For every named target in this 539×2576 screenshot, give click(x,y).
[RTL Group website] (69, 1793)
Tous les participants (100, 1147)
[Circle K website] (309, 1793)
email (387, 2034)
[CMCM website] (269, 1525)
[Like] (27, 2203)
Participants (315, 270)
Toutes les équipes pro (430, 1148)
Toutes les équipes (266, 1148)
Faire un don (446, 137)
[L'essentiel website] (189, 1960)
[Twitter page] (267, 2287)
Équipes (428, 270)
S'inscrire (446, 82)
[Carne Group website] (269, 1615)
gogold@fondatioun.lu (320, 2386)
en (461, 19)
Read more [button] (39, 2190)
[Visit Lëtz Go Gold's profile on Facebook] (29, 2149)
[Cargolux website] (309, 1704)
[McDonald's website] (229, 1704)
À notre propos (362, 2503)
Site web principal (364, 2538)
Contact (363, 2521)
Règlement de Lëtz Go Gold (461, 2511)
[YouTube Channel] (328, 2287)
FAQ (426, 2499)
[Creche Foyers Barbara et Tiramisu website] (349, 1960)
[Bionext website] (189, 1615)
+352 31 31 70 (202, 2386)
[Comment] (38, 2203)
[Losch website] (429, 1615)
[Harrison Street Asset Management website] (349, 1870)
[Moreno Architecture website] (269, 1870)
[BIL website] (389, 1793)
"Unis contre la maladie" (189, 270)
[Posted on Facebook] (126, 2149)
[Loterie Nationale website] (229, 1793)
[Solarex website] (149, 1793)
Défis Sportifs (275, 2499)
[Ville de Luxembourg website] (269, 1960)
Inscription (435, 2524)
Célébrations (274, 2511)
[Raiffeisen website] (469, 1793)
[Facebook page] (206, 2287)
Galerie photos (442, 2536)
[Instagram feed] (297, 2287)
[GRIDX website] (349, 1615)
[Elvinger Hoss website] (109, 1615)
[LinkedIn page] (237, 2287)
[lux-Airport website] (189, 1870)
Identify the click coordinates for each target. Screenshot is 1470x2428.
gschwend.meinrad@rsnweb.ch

================

-- Problem description --
From the records above, please extract every line and repeat it exactly.

-- Output for this task --
For every named target in this 539×2576 screenshot, give click(x,y).
[RTL Group website] (69, 1793)
Tous les participants (100, 1147)
[Circle K website] (309, 1793)
email (387, 2034)
[CMCM website] (269, 1525)
[Like] (27, 2203)
Participants (315, 270)
Toutes les équipes pro (430, 1148)
Toutes les équipes (266, 1148)
Faire un don (446, 137)
[L'essentiel website] (189, 1960)
[Twitter page] (267, 2287)
Équipes (428, 270)
S'inscrire (446, 82)
[Carne Group website] (269, 1615)
gogold@fondatioun.lu (320, 2386)
en (461, 19)
Read more [button] (39, 2190)
[Visit Lëtz Go Gold's profile on Facebook] (29, 2149)
[Cargolux website] (309, 1704)
[McDonald's website] (229, 1704)
À notre propos (362, 2503)
Site web principal (364, 2538)
Contact (363, 2521)
Règlement de Lëtz Go Gold (461, 2511)
[YouTube Channel] (328, 2287)
FAQ (426, 2499)
[Creche Foyers Barbara et Tiramisu website] (349, 1960)
[Bionext website] (189, 1615)
+352 31 31 70 (202, 2386)
[Comment] (38, 2203)
[Losch website] (429, 1615)
[Harrison Street Asset Management website] (349, 1870)
[Moreno Architecture website] (269, 1870)
[BIL website] (389, 1793)
"Unis contre la maladie" (189, 270)
[Posted on Facebook] (126, 2149)
[Loterie Nationale website] (229, 1793)
[Solarex website] (149, 1793)
Défis Sportifs (275, 2499)
[Ville de Luxembourg website] (269, 1960)
Inscription (435, 2524)
Célébrations (274, 2511)
[Raiffeisen website] (469, 1793)
[Facebook page] (206, 2287)
Galerie photos (442, 2536)
[Instagram feed] (297, 2287)
[GRIDX website] (349, 1615)
[Elvinger Hoss website] (109, 1615)
[LinkedIn page] (237, 2287)
[lux-Airport website] (189, 1870)
Identify the click coordinates for each target. Screenshot is 1470x2428.
gschwend.meinrad@rsnweb.ch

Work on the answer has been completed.